#### [HOW TO COMPLETE THIS TASK]
Retype exactly the lines from the one containing "Task: Click the 2019Y column header" through the last line of the records below, including both, and leave out any pictures.

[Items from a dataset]
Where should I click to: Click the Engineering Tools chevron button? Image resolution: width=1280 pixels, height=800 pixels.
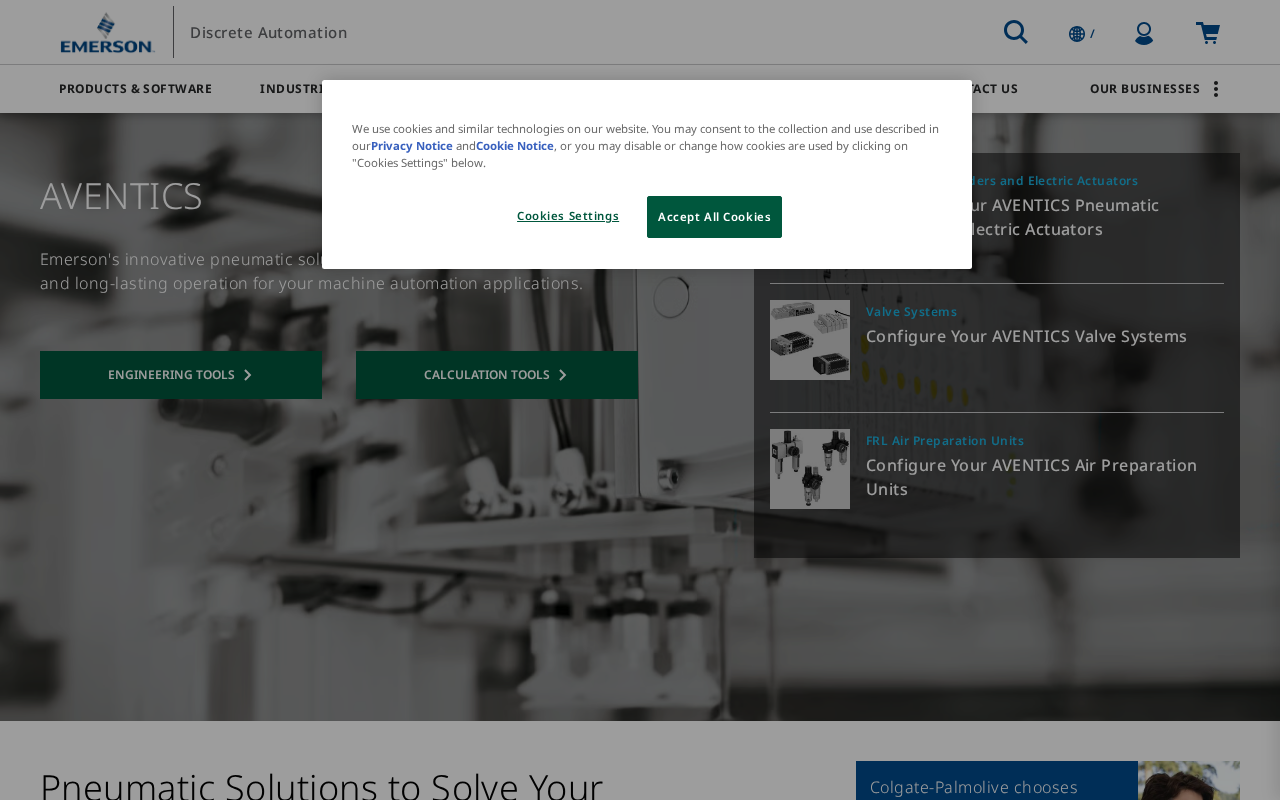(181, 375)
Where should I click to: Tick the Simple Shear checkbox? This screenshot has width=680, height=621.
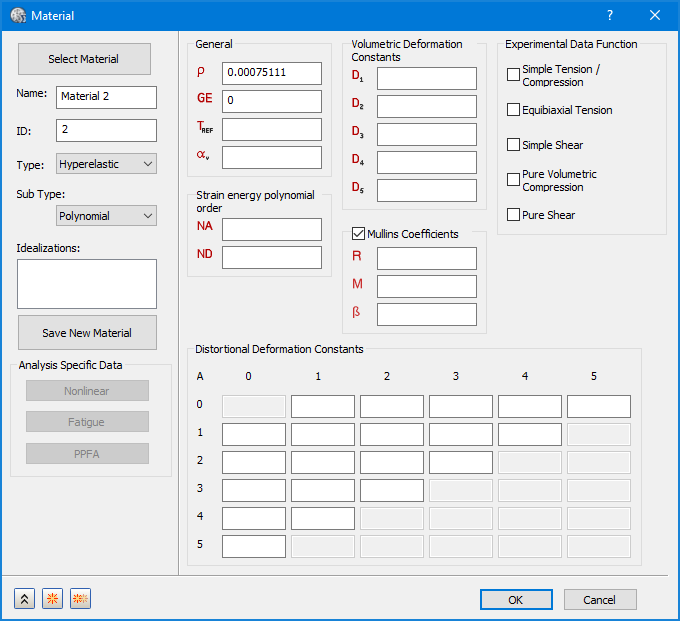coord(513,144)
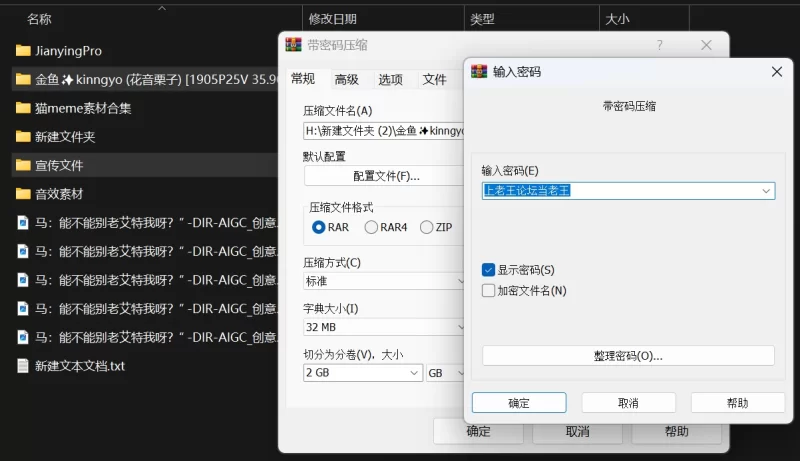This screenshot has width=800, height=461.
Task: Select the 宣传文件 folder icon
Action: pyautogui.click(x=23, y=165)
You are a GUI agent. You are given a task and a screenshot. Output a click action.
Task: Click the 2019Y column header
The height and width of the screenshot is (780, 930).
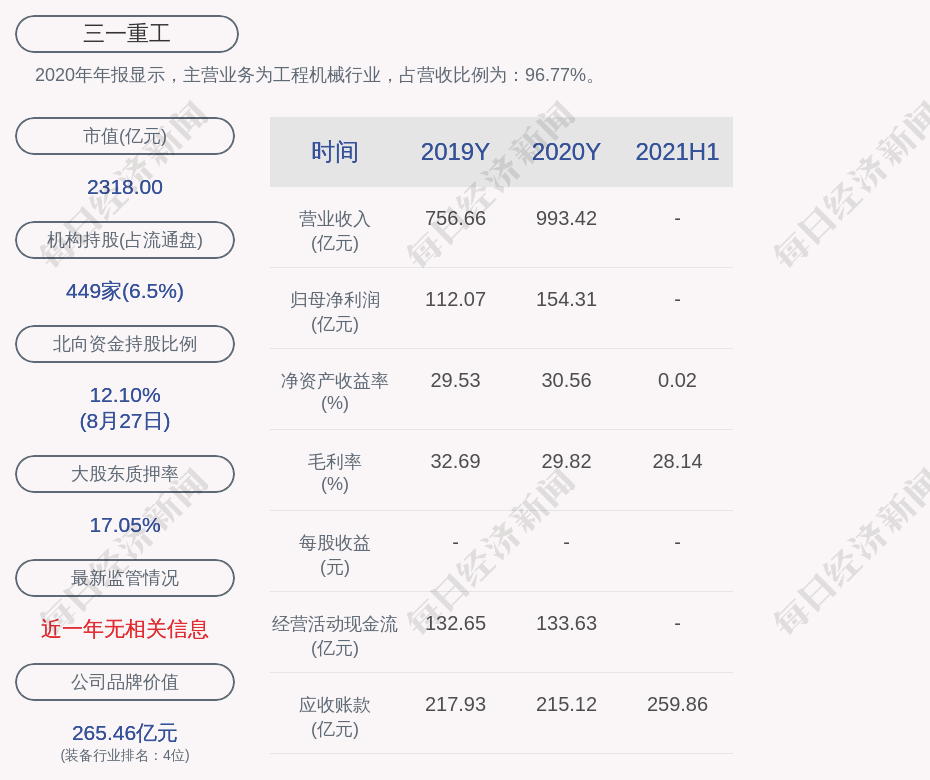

#### [EXERCISE RESPONSE]
Task: Click the 2019Y column header
The height and width of the screenshot is (780, 930).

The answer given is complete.